### Job item
Could you repeat every one of the lines below word for word, leaving nothing out and changing nothing?

### Materials provided
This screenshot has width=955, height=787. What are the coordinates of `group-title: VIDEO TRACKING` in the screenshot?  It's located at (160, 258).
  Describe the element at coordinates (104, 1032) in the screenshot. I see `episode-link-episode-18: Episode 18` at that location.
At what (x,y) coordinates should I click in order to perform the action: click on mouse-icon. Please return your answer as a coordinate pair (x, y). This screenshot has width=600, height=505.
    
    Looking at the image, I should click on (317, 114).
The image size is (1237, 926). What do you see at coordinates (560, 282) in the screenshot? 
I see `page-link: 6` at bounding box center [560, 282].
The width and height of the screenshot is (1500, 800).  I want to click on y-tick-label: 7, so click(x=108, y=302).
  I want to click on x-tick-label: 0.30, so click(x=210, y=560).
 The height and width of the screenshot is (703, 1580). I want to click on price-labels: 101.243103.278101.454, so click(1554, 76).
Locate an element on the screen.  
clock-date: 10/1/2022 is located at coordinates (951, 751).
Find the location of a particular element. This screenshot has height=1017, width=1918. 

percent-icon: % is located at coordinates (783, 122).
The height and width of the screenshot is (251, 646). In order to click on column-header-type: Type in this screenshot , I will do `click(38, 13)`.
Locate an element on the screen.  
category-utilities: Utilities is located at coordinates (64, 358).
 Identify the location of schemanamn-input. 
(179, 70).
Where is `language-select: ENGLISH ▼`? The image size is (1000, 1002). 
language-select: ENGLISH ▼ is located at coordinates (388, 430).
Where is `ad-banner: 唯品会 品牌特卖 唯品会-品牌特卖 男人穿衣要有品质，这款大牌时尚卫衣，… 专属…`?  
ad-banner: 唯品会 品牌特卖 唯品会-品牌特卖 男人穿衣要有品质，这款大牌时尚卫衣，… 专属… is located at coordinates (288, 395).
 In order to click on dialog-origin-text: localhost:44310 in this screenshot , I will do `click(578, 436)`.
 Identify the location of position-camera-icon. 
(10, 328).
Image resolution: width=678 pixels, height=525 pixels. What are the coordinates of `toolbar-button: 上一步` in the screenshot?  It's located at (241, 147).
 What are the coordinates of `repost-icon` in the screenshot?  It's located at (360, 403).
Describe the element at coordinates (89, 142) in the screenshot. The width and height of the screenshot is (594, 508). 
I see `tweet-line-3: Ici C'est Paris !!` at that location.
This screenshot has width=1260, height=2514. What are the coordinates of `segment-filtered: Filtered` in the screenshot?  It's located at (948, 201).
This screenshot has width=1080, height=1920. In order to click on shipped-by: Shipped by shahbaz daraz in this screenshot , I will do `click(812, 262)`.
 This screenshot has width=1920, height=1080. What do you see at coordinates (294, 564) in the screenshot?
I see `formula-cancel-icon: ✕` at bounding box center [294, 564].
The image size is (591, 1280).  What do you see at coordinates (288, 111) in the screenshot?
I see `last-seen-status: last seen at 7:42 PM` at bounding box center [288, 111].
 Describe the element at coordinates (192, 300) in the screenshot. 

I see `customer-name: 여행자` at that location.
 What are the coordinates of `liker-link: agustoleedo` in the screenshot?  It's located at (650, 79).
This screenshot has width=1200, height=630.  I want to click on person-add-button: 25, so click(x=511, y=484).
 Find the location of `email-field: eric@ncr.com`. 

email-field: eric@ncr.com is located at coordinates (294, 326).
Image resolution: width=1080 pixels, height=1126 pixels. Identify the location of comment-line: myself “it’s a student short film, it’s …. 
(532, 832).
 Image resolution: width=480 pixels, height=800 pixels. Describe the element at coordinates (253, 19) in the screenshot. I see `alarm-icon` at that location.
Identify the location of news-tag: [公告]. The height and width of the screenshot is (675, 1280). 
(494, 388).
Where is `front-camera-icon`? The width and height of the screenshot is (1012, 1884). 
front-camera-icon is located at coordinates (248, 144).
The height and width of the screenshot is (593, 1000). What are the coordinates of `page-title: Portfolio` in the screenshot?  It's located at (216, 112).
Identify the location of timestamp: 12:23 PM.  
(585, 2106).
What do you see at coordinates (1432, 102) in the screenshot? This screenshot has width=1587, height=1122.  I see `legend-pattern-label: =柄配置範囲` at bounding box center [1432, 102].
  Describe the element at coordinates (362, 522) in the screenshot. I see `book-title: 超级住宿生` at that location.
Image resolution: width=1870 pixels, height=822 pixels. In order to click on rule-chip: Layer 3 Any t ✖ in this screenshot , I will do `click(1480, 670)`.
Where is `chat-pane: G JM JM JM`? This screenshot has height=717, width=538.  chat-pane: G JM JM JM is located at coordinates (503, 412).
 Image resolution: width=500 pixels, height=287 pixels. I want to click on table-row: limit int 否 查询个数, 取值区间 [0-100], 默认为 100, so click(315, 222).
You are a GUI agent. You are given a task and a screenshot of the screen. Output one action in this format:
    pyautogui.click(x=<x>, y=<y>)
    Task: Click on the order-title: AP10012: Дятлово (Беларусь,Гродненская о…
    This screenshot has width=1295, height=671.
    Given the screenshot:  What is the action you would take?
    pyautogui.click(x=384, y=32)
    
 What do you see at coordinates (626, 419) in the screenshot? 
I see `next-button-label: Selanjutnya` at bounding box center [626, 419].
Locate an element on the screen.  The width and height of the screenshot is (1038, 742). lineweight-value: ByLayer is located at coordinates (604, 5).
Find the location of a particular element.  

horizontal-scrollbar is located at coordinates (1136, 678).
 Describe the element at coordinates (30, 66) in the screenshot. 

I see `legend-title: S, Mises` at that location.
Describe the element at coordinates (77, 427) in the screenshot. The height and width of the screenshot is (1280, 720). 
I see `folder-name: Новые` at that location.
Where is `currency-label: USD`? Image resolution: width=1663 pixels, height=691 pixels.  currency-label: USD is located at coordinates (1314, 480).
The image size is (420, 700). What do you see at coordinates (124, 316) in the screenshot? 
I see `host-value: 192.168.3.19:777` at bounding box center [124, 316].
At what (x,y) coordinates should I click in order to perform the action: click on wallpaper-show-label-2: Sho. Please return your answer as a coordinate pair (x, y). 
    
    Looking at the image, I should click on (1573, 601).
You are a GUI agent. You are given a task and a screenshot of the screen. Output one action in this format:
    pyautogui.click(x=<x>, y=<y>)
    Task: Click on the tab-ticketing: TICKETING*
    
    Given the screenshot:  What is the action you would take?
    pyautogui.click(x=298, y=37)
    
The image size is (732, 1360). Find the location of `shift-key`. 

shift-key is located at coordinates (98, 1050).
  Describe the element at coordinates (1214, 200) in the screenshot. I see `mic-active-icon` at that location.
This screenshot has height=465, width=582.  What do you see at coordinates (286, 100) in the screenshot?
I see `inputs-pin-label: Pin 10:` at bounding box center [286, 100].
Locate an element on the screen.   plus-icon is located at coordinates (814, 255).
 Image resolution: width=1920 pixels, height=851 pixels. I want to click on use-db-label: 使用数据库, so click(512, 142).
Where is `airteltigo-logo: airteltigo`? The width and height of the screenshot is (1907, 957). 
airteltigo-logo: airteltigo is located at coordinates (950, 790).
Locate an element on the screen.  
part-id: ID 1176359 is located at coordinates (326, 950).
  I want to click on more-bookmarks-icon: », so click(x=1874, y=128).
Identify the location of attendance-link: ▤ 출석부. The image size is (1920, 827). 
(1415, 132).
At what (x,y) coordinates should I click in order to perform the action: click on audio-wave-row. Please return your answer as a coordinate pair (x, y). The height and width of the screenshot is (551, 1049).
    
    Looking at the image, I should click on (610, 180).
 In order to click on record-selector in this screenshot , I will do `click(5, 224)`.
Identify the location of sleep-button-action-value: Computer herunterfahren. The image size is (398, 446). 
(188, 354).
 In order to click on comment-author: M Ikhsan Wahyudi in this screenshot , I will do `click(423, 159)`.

### Your solution
This screenshot has width=955, height=787. What are the coordinates of `group-title: VIDEO TRACKING` in the screenshot?  It's located at (160, 258).
  Describe the element at coordinates (104, 1032) in the screenshot. I see `episode-link-episode-18: Episode 18` at that location.
At what (x,y) coordinates should I click in order to perform the action: click on mouse-icon. Please return your answer as a coordinate pair (x, y). This screenshot has width=600, height=505.
    
    Looking at the image, I should click on (317, 114).
The image size is (1237, 926). What do you see at coordinates (560, 282) in the screenshot? 
I see `page-link: 6` at bounding box center [560, 282].
The width and height of the screenshot is (1500, 800).  I want to click on y-tick-label: 7, so click(x=108, y=302).
  I want to click on x-tick-label: 0.30, so click(x=210, y=560).
 The height and width of the screenshot is (703, 1580). I want to click on price-labels: 101.243103.278101.454, so click(1554, 76).
Locate an element on the screen.  
clock-date: 10/1/2022 is located at coordinates (951, 751).
Find the location of a particular element. This screenshot has height=1017, width=1918. 

percent-icon: % is located at coordinates (783, 122).
The height and width of the screenshot is (251, 646). In order to click on column-header-type: Type in this screenshot , I will do `click(38, 13)`.
Locate an element on the screen.  
category-utilities: Utilities is located at coordinates (64, 358).
 Identify the location of schemanamn-input. 
(179, 70).
Where is `language-select: ENGLISH ▼`? The image size is (1000, 1002). 
language-select: ENGLISH ▼ is located at coordinates (388, 430).
Where is `ad-banner: 唯品会 品牌特卖 唯品会-品牌特卖 男人穿衣要有品质，这款大牌时尚卫衣，… 专属…`?  
ad-banner: 唯品会 品牌特卖 唯品会-品牌特卖 男人穿衣要有品质，这款大牌时尚卫衣，… 专属… is located at coordinates (288, 395).
 In order to click on dialog-origin-text: localhost:44310 in this screenshot , I will do `click(578, 436)`.
 Identify the location of position-camera-icon. 
(10, 328).
Image resolution: width=678 pixels, height=525 pixels. What are the coordinates of `toolbar-button: 上一步` in the screenshot?  It's located at (241, 147).
 What are the coordinates of `repost-icon` in the screenshot?  It's located at (360, 403).
Describe the element at coordinates (89, 142) in the screenshot. The width and height of the screenshot is (594, 508). 
I see `tweet-line-3: Ici C'est Paris !!` at that location.
This screenshot has width=1260, height=2514. What are the coordinates of `segment-filtered: Filtered` in the screenshot?  It's located at (948, 201).
This screenshot has width=1080, height=1920. In order to click on shipped-by: Shipped by shahbaz daraz in this screenshot , I will do `click(812, 262)`.
 This screenshot has width=1920, height=1080. What do you see at coordinates (294, 564) in the screenshot?
I see `formula-cancel-icon: ✕` at bounding box center [294, 564].
The image size is (591, 1280).  What do you see at coordinates (288, 111) in the screenshot?
I see `last-seen-status: last seen at 7:42 PM` at bounding box center [288, 111].
 Describe the element at coordinates (192, 300) in the screenshot. 

I see `customer-name: 여행자` at that location.
 What are the coordinates of `liker-link: agustoleedo` in the screenshot?  It's located at (650, 79).
This screenshot has width=1200, height=630.  I want to click on person-add-button: 25, so click(x=511, y=484).
 Find the location of `email-field: eric@ncr.com`. 

email-field: eric@ncr.com is located at coordinates (294, 326).
Image resolution: width=1080 pixels, height=1126 pixels. Identify the location of comment-line: myself “it’s a student short film, it’s …. 
(532, 832).
 Image resolution: width=480 pixels, height=800 pixels. Describe the element at coordinates (253, 19) in the screenshot. I see `alarm-icon` at that location.
Identify the location of news-tag: [公告]. The height and width of the screenshot is (675, 1280). 
(494, 388).
Where is `front-camera-icon`? The width and height of the screenshot is (1012, 1884). 
front-camera-icon is located at coordinates (248, 144).
The height and width of the screenshot is (593, 1000). What are the coordinates of `page-title: Portfolio` in the screenshot?  It's located at (216, 112).
Identify the location of timestamp: 12:23 PM.  
(585, 2106).
What do you see at coordinates (1432, 102) in the screenshot? This screenshot has width=1587, height=1122.  I see `legend-pattern-label: =柄配置範囲` at bounding box center [1432, 102].
  Describe the element at coordinates (362, 522) in the screenshot. I see `book-title: 超级住宿生` at that location.
Image resolution: width=1870 pixels, height=822 pixels. In order to click on rule-chip: Layer 3 Any t ✖ in this screenshot , I will do `click(1480, 670)`.
Where is `chat-pane: G JM JM JM`? This screenshot has height=717, width=538.  chat-pane: G JM JM JM is located at coordinates (503, 412).
 Image resolution: width=500 pixels, height=287 pixels. I want to click on table-row: limit int 否 查询个数, 取值区间 [0-100], 默认为 100, so click(315, 222).
You are a GUI agent. You are given a task and a screenshot of the screen. Output one action in this format:
    pyautogui.click(x=<x>, y=<y>)
    Task: Click on the order-title: AP10012: Дятлово (Беларусь,Гродненская о…
    This screenshot has width=1295, height=671.
    Given the screenshot:  What is the action you would take?
    pyautogui.click(x=384, y=32)
    
 What do you see at coordinates (626, 419) in the screenshot? 
I see `next-button-label: Selanjutnya` at bounding box center [626, 419].
Locate an element on the screen.  The width and height of the screenshot is (1038, 742). lineweight-value: ByLayer is located at coordinates (604, 5).
Find the location of a particular element.  

horizontal-scrollbar is located at coordinates (1136, 678).
 Describe the element at coordinates (30, 66) in the screenshot. 

I see `legend-title: S, Mises` at that location.
Describe the element at coordinates (77, 427) in the screenshot. The height and width of the screenshot is (1280, 720). 
I see `folder-name: Новые` at that location.
Where is `currency-label: USD`? Image resolution: width=1663 pixels, height=691 pixels.  currency-label: USD is located at coordinates (1314, 480).
The image size is (420, 700). What do you see at coordinates (124, 316) in the screenshot? 
I see `host-value: 192.168.3.19:777` at bounding box center [124, 316].
At what (x,y) coordinates should I click in order to perform the action: click on wallpaper-show-label-2: Sho. Please return your answer as a coordinate pair (x, y). 
    
    Looking at the image, I should click on (1573, 601).
You are a GUI agent. You are given a task and a screenshot of the screen. Output one action in this format:
    pyautogui.click(x=<x>, y=<y>)
    Task: Click on the tab-ticketing: TICKETING*
    
    Given the screenshot:  What is the action you would take?
    pyautogui.click(x=298, y=37)
    
The image size is (732, 1360). Find the location of `shift-key`. 

shift-key is located at coordinates (98, 1050).
  Describe the element at coordinates (1214, 200) in the screenshot. I see `mic-active-icon` at that location.
This screenshot has height=465, width=582.  What do you see at coordinates (286, 100) in the screenshot?
I see `inputs-pin-label: Pin 10:` at bounding box center [286, 100].
Locate an element on the screen.   plus-icon is located at coordinates (814, 255).
 Image resolution: width=1920 pixels, height=851 pixels. I want to click on use-db-label: 使用数据库, so click(512, 142).
Where is `airteltigo-logo: airteltigo`? The width and height of the screenshot is (1907, 957). 
airteltigo-logo: airteltigo is located at coordinates (950, 790).
Locate an element on the screen.  
part-id: ID 1176359 is located at coordinates (326, 950).
  I want to click on more-bookmarks-icon: », so click(x=1874, y=128).
Identify the location of attendance-link: ▤ 출석부. The image size is (1920, 827). 
(1415, 132).
At what (x,y) coordinates should I click in order to perform the action: click on audio-wave-row. Please return your answer as a coordinate pair (x, y). The height and width of the screenshot is (551, 1049).
    
    Looking at the image, I should click on (610, 180).
 In order to click on record-selector in this screenshot , I will do `click(5, 224)`.
Identify the location of sleep-button-action-value: Computer herunterfahren. The image size is (398, 446). 
(188, 354).
 In order to click on comment-author: M Ikhsan Wahyudi in this screenshot , I will do `click(423, 159)`.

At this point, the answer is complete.